**What to do:**
1. According to the passage on vitamin and mineral supplements, what share of US adults reported using at least 4 supplement products?
2. State whether each statement agrees with the passage on vitamin and mineral supplements, answering yes or no and quoting the words of the passage that decide it. (a) More than 90,000 supplement products are on the US market. (b) More adults take minerals than take vitamins. (c) Most randomized clinical trials have shown clear benefits of these supplements for preventing chronic diseases not related to nutritional deficiency.

**Passage provided:**
Friday, February 9, 2018

Vitamin and Mineral Supplements: What Clinicians Need to Know

Dietary supplementation is approximately a $30 billion industry in the United States, with more than 90,000 products on the market. In recent national surveys, 52% of US adults reported use of a least 1 supplement product, and 10% reported use of at least 4 such products. Vitamins and minerals are among the most popular supplements and are taken by 48% and 39% of adults, respectively, typically to maintain health and prevent disease.

Despite this enthusiasm, most randomized clinical trials of vitamin and mineral supplements have not demonstrated clear benefits from primary or secondary prevention of chronic diseases not related to nutritional deficiency. Indeed, some trials suggest that micronutrient supplementation in amounts that exceed the recommended dietary allowance (RDA) – eg, high doses of beta carotene, folic acid, vitamin E, or selenium – may have harmful effects, including increased mortality, cancer, and hemorrhagic stroke.

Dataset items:
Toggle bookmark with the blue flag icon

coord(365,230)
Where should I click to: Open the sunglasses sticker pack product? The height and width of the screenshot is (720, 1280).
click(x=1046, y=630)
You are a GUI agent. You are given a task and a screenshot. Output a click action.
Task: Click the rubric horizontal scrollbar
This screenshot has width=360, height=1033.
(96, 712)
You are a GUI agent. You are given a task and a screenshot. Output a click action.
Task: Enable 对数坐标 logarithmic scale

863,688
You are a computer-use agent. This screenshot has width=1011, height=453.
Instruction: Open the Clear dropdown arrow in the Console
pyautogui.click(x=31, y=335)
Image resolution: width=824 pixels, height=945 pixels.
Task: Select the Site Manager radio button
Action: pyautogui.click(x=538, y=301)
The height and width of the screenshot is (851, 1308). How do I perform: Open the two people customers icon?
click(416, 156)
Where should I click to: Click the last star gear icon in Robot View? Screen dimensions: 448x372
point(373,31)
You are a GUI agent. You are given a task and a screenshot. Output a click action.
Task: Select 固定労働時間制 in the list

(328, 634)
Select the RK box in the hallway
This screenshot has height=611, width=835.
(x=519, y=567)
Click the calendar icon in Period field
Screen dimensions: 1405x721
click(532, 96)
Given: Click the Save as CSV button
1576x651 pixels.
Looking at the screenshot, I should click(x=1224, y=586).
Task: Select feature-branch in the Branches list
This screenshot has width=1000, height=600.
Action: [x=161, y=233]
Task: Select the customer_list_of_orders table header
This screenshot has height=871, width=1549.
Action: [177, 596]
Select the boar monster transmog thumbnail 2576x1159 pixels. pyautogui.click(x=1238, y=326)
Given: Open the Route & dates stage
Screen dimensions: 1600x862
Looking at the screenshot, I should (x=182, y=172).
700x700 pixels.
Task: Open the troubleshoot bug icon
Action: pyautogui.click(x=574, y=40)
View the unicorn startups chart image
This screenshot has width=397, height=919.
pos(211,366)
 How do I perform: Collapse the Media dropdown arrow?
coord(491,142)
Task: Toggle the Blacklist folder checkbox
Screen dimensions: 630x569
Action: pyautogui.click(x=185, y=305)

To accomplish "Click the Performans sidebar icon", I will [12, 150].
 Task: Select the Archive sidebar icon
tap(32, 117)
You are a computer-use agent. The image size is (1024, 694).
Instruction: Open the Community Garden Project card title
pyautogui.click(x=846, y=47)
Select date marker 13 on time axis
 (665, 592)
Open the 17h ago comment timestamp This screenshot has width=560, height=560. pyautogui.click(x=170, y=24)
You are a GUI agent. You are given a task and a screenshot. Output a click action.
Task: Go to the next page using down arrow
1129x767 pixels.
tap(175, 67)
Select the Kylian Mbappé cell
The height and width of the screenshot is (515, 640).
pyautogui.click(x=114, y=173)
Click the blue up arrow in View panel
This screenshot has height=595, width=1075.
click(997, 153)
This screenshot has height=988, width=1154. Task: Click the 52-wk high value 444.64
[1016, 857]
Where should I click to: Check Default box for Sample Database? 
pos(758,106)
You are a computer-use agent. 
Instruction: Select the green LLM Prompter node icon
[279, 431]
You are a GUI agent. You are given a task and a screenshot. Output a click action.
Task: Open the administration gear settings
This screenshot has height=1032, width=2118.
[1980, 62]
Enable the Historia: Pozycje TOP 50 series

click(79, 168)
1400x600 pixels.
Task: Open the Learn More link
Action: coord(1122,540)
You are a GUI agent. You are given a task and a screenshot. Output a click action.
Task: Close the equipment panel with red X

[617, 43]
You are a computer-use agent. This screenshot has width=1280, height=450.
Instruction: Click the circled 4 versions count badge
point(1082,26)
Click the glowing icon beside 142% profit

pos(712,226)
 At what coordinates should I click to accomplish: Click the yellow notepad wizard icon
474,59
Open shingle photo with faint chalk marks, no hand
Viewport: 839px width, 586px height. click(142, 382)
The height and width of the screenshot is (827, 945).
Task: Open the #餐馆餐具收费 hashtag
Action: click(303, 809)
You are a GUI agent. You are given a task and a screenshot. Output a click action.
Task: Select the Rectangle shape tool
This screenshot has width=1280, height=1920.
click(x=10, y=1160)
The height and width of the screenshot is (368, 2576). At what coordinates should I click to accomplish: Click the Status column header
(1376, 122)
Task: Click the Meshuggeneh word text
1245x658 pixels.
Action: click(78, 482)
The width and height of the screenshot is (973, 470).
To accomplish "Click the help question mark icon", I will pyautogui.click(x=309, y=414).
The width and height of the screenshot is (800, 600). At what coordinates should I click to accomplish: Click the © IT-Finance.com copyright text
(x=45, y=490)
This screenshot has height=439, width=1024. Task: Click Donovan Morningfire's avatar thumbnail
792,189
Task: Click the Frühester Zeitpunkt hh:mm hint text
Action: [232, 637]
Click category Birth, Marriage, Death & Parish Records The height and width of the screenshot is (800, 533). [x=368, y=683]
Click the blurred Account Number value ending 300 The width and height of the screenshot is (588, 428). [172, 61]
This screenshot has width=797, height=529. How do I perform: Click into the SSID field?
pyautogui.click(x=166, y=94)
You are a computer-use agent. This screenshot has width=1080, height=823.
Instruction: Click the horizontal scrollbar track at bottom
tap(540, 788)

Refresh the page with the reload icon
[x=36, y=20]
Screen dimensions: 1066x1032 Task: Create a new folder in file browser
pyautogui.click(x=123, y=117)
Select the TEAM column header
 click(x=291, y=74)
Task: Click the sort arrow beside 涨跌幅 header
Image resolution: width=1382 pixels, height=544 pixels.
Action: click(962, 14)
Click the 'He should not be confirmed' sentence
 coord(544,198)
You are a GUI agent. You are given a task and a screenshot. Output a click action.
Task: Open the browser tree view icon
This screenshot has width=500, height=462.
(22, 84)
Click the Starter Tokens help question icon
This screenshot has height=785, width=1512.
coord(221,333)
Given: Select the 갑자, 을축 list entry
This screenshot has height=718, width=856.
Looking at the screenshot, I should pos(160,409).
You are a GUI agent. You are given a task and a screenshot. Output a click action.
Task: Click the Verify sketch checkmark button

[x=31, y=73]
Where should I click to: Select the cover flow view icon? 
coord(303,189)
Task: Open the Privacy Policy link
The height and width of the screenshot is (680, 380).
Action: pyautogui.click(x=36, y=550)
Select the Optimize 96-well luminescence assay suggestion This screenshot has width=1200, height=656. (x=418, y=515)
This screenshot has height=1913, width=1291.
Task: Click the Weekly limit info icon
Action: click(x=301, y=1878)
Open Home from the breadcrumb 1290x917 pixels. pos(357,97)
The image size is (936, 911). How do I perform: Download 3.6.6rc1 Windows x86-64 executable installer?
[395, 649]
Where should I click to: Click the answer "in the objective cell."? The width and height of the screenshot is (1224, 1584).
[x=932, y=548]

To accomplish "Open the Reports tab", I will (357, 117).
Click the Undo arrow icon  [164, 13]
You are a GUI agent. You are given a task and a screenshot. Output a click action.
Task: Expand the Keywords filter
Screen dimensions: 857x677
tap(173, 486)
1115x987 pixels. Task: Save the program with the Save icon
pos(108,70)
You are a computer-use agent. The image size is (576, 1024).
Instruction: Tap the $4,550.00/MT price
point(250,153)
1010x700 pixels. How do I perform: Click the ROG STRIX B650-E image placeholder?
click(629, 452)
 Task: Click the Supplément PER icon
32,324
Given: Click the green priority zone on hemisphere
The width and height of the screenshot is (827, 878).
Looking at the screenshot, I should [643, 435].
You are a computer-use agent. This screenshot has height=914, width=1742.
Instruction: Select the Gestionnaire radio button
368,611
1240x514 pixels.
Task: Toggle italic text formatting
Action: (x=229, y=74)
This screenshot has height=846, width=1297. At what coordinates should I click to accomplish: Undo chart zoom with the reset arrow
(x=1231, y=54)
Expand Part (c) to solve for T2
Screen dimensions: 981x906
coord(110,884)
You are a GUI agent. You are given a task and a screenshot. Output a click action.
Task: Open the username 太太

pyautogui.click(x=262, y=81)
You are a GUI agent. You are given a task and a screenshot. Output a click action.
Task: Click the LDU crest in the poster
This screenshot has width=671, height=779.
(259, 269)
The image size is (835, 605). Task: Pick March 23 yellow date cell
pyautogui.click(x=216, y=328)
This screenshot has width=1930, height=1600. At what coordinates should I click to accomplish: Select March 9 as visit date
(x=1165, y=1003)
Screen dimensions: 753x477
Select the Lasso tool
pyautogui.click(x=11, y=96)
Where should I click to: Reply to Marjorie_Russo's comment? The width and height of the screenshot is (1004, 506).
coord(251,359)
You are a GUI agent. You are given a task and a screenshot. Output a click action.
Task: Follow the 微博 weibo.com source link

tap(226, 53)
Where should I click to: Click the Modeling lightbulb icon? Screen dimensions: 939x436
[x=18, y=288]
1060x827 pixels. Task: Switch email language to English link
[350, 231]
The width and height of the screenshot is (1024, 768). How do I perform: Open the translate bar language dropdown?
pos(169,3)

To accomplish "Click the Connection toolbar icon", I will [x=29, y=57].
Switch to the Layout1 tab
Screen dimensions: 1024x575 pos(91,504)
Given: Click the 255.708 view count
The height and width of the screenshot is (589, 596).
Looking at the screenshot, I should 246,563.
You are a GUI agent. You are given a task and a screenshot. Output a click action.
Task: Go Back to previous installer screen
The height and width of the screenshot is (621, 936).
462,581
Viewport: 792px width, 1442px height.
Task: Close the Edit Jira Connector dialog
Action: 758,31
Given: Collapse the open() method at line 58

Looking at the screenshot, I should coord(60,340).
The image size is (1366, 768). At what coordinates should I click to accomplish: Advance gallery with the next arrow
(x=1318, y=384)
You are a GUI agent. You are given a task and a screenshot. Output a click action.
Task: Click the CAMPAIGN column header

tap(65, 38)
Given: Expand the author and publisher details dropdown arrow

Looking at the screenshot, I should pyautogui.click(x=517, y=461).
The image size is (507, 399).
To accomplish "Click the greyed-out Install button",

**Responses by item number:**
1. 10%

2.
(a) Yes: "with more than 90,000 products on the market"
(b) No: "taken by 48% and 39% of adults, respectively"
(c) No: "have not demonstrated clear benefits"